Вот не стоило им заниматься инсинуациями относительно возраста и внешности очаровательной дамы. Рыцари есть не только в Ордене Тотиса, они есть и в Аду, и горой стоят за честь возлюбленной. Услышав, как непочтительно отозвались эти смертные юнцы о его лютике, Безобразный рассвирепел.
— Борзотар! — рявкнул он с такой силой, что на Харагримских холмах зашумели и согнулись деревья. — Ко мне!
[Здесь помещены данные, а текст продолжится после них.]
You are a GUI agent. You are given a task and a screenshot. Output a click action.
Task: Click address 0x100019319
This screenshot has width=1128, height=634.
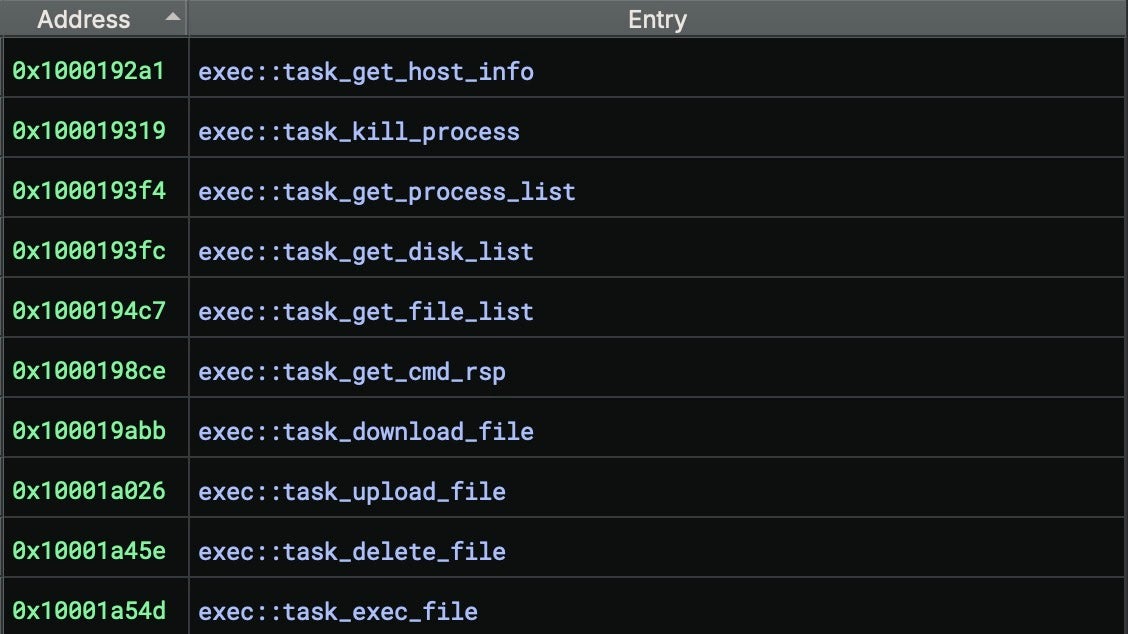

Верный экой возник перед ним в то же мгновение, сияя как пуговица на мундире Галармона, начищенная под патронатом Лилипупса.
Борзотар сиял не по долгу службы, а по личным причинам. Адъютанту нравилась тихая и мирная жизнь под приветливым небом Кассарии: климат изумительный, компания самая приветливая и доброжелательная, кормят — когтики оближешь, никаких тебе интриг, доносов, вечного состязания с дорогими сородичами и постоянного ожидания неприятностей. Писать статьи для Бургежи оказалось гораздо интереснее, чем доклады для Наморы. Он очень сдружился с Доттом, симпатизировал Такангору и всем сердцем полюбил Кехертуса — по вечерам они разгадывали вместе кроссворды в журнале «Тугодумные радости» и «Многоногий сплетник». Да и мадам Мумеза, что бы о ней ни говорил староста Иоффа за пятой кружкой эля, была ему куда милее, чем сварливая вздорная и до ужаса драчливая Нам Као. Одним словом, он был счастлив, что переехал в вотчину некромантов. Но порой, особенно густыми лиловыми ночами, когда загадочная тьма опускалась на Кассарию, ему становилось… странно. Не грустно, не тоскливо, не страшно, конечно, и даже нельзя сказать, что не по себе. Просто ему чего-то не хватало; какого-то вкуса, ощущения или звука, он затруднился бы объяснить, чего именно, хотя Лауреат Пухлицерской премии авторитетно утверждал, что словами можно выразить все. То, чего не доставало, было настолько незначительным по сравнению с остальным, что он ни с кем это не обсуждал.